Knox’s broader resume with the Bills adds weight to the team’s choice to keep him: he was a third-round pick in the 2019 draft, has played his entire career in Buffalo, is a one-time Pro Bowler, and has registered 229 catches for 2, 694 yards with 27 touchdowns across seven seasons.
What voices shaped the public view of the decision?
Several named figures and institutions framed the moment. Tom Pelissero of NFL Media highlighted the immediate financial pressure points in the prior deal structure, including the $12 million 2026 figure and the $1. 5 million roster bonus due Sunday. insider Alaina Getzenberg laid out the cap-saving argument and the organization’s possible leanings before the new deal was finalized.
From inside the franchise, Beane’s comments conveyed the reality that these negotiations often live in a narrow band of time. His emphasis on “a couple weeks” and the absence of an imminent resolution captured a team working through options rather than rushing toward a hasty decision—until the new agreement removed the need for brinkmanship.
In the background of that debate sits another relevant detail: Knox previously signed a four-year, $53. 6 million contract extension in 2022. The seasons after that extension included uneven production, with 22 receptions for 186 yards and two touchdowns in 12 games the following season, then 22 receptions for 311 yards and one touchdown in 2024. The more recent 36-catch, four-touchdown line represented an uptick that helped reframe what Buffalo would be choosing to keep.
What happens next for Buffalo’s roster decisions?
Even with this contract settled, the broader offseason remains shaped by choices around pass-catchers and cost.

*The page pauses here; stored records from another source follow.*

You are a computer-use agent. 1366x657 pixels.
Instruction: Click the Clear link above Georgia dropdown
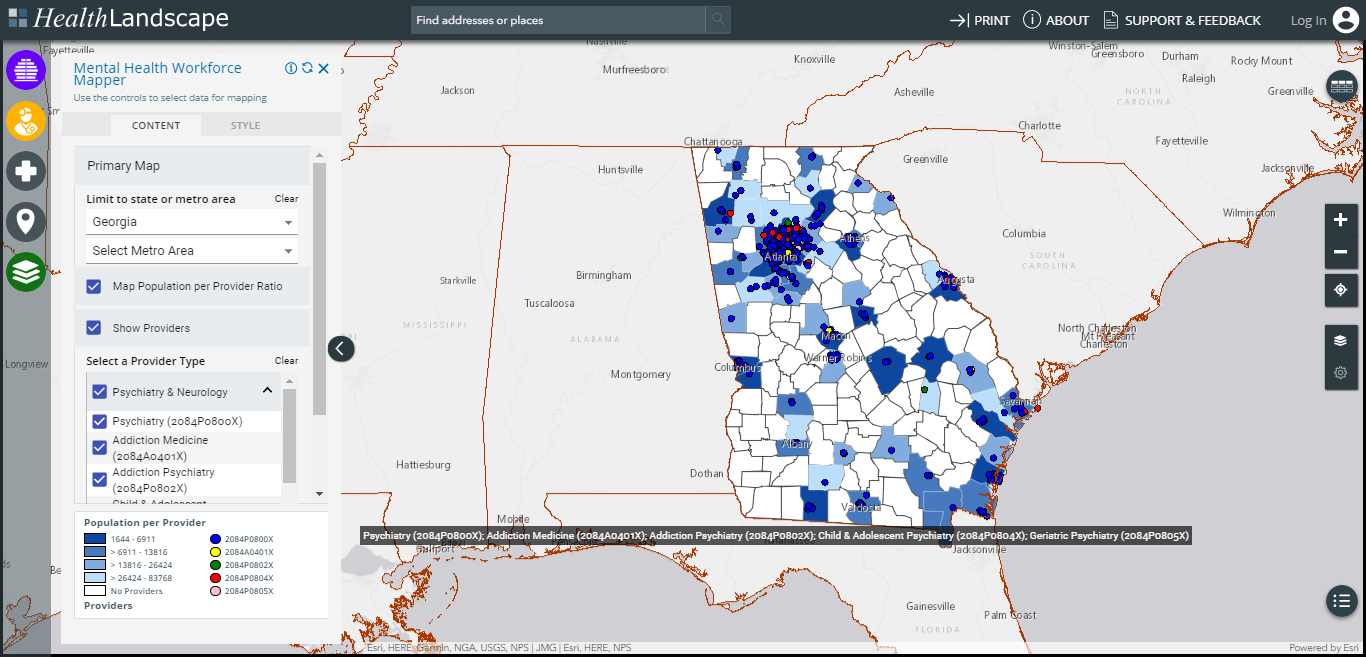(286, 198)

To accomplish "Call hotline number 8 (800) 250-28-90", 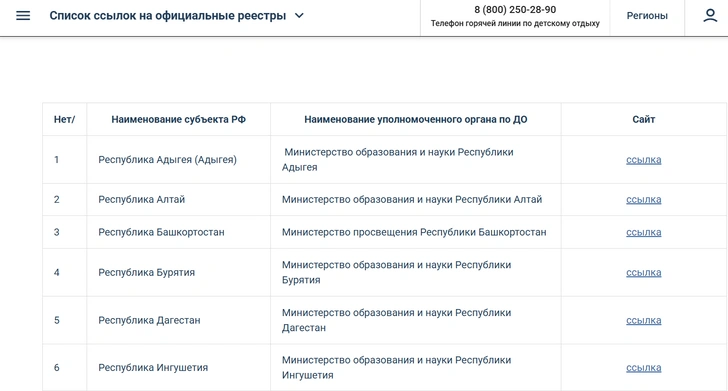I will [x=515, y=10].
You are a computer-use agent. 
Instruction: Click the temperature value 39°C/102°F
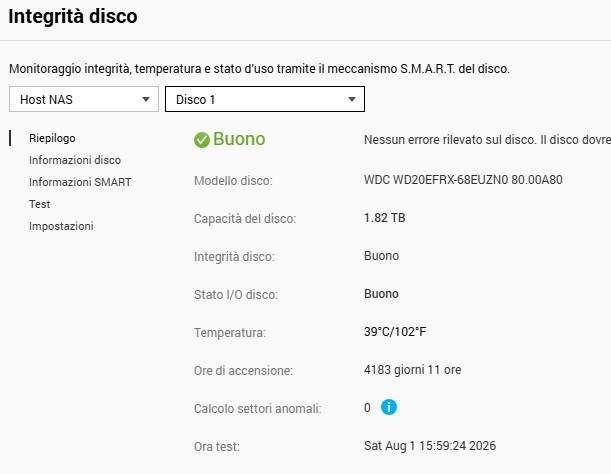coord(395,332)
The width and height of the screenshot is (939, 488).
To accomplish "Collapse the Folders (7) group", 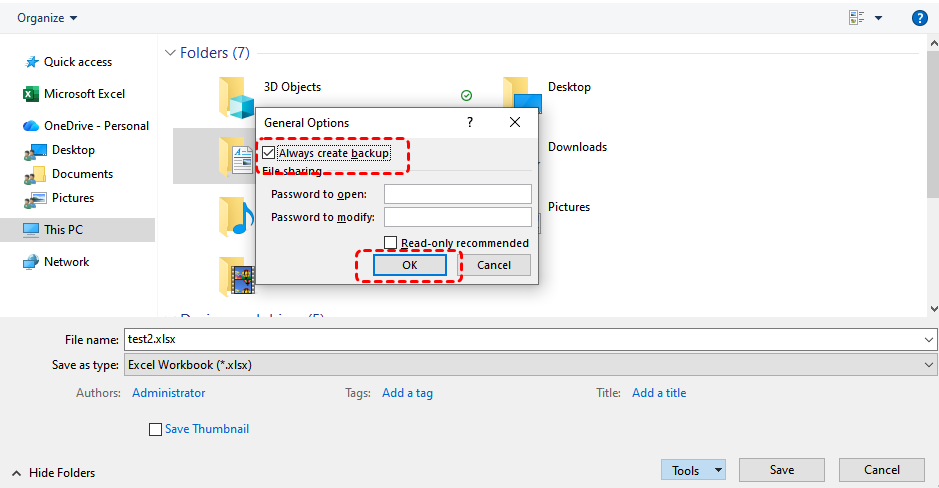I will pyautogui.click(x=170, y=53).
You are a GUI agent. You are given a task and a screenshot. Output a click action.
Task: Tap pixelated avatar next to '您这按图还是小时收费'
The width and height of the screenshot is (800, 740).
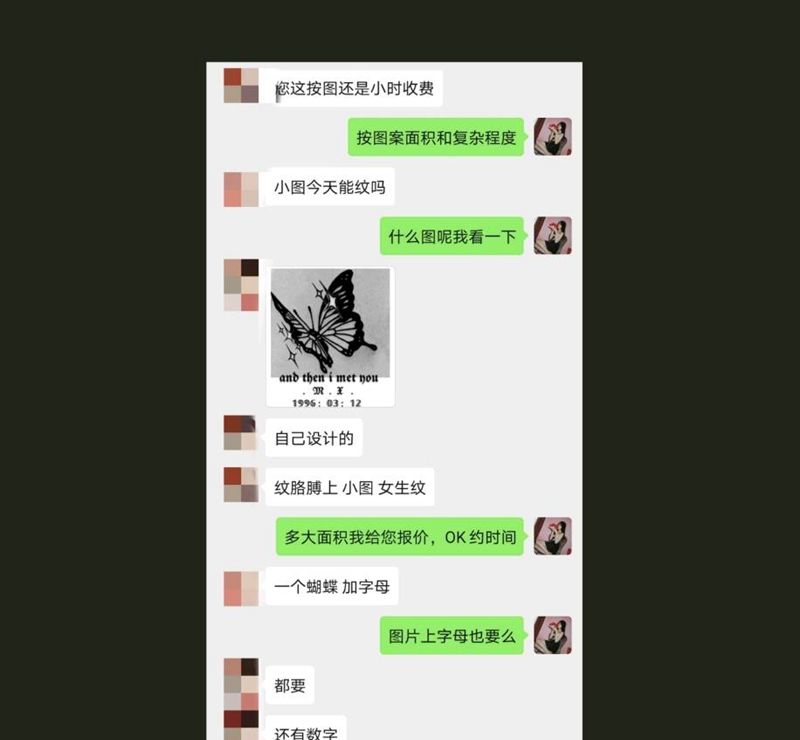241,86
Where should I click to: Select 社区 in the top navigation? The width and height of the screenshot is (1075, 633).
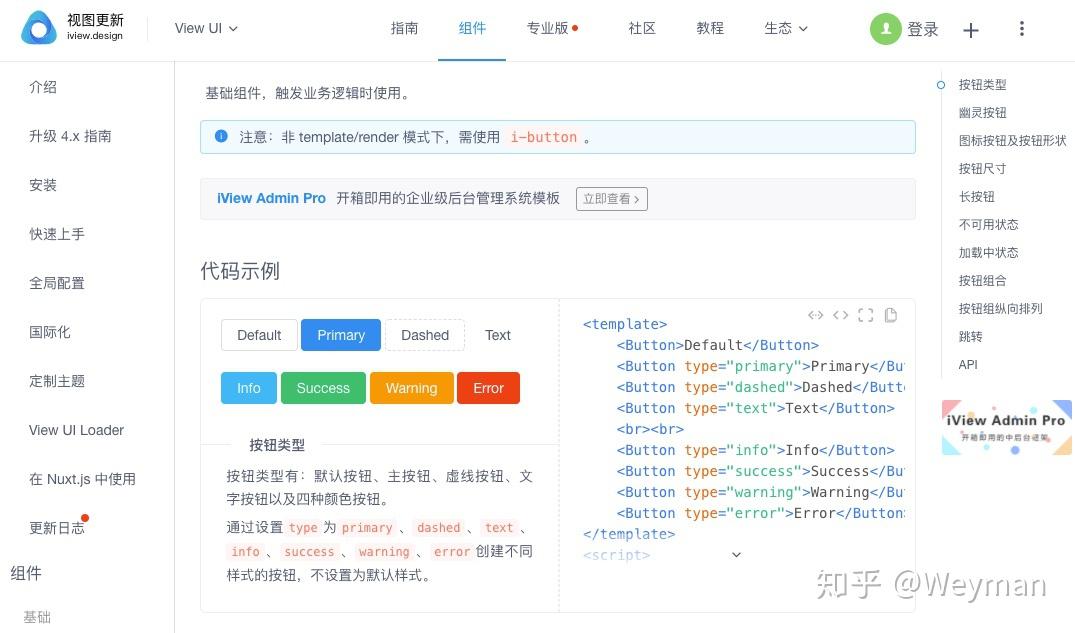(x=641, y=28)
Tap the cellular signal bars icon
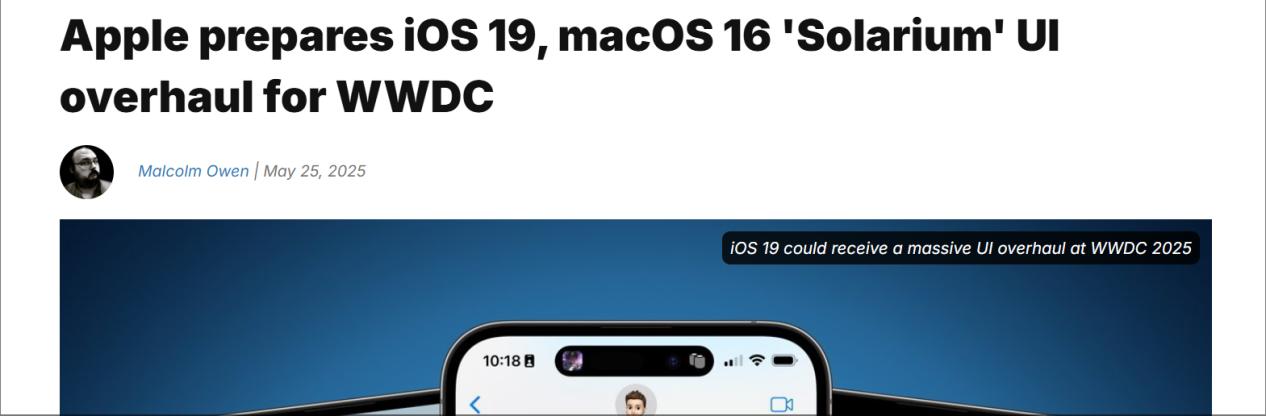This screenshot has width=1266, height=416. (733, 360)
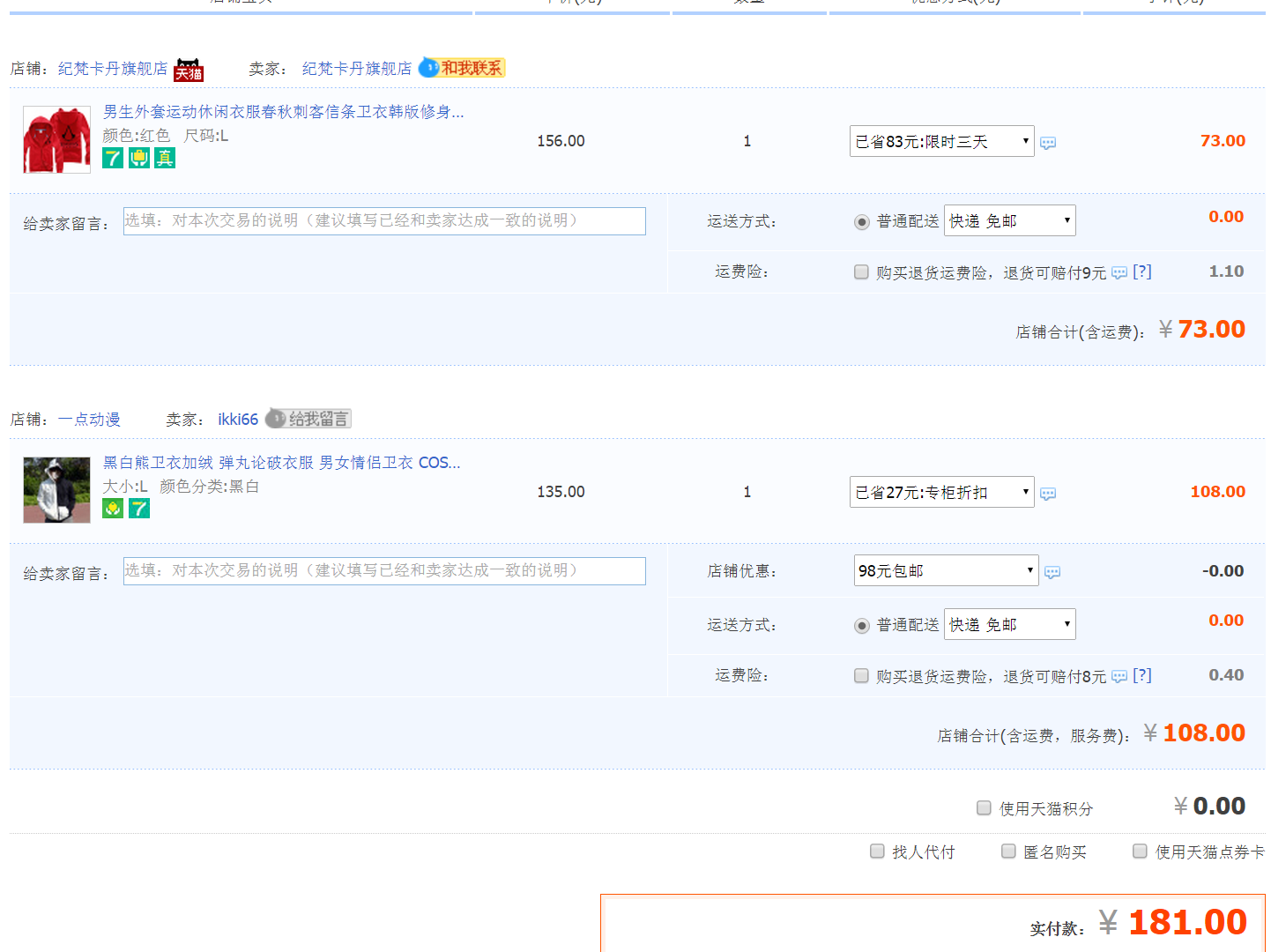Check the 找人代付 option
Viewport: 1271px width, 952px height.
pyautogui.click(x=877, y=852)
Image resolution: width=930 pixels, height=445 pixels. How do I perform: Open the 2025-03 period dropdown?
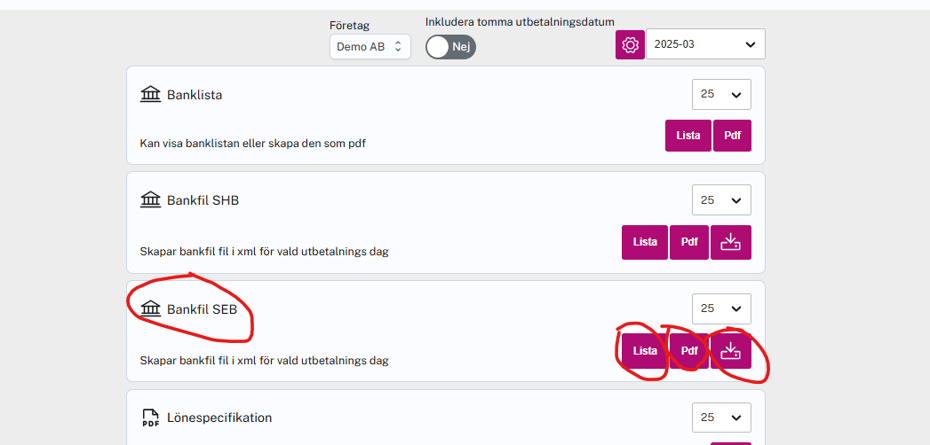pyautogui.click(x=705, y=44)
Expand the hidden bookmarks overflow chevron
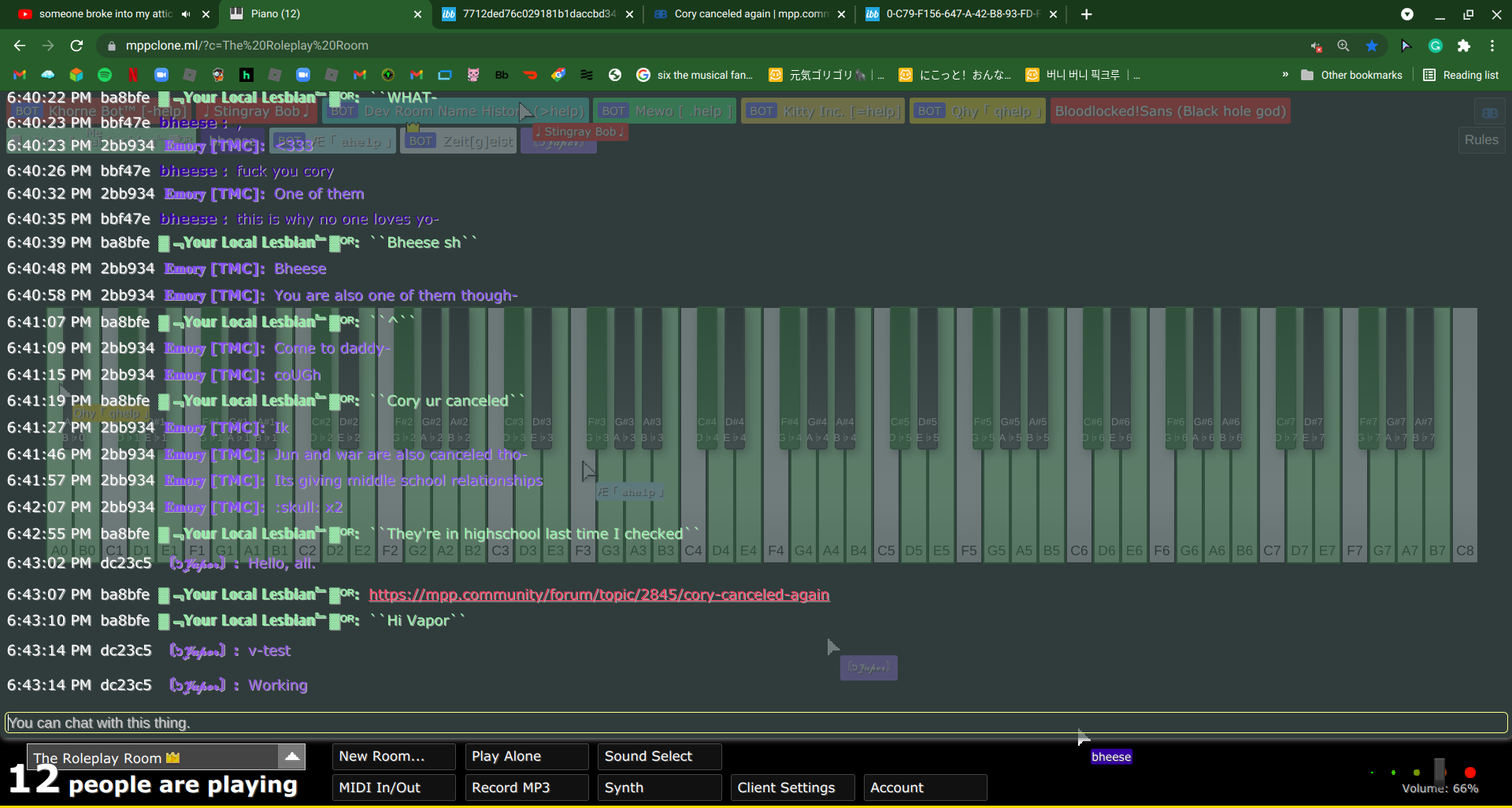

The same context that put Knox’s future under the microscope also pointed to other possible moves. SI. com’s Randy Gurzi predicted the team could part ways with veteran receiver Curtis Samuel after injuries and inconsistent play over his two seasons in Buffalo. Gurzi also noted Samuel signed a three-year deal worth $24 million ahead of the 2024 season and that he had more than 600 yards in each of the previous two seasons with the Washington Commanders before joining the Bills.
Getzenberg also raised questions about Keon Coleman’s future after a season in which he was benched twice for disciplinary reasons, writing that the team could explore trade options while also publicly supporting him. Those unresolved questions underscore why the Bills’ decision to remove uncertainty at tight end matters: stability at one position can make the rest of the roster puzzle easier to manage.
For now, as the weekend’s timing pressure fades, the scene returns to the simplest truth of the day: a veteran tight end who had been at the center of a cap-and-continuity debate is staying put. At 6: 45 pm ET, when conversations turn from what might happen to what did, the Bills have their answer—and so does dawson knox.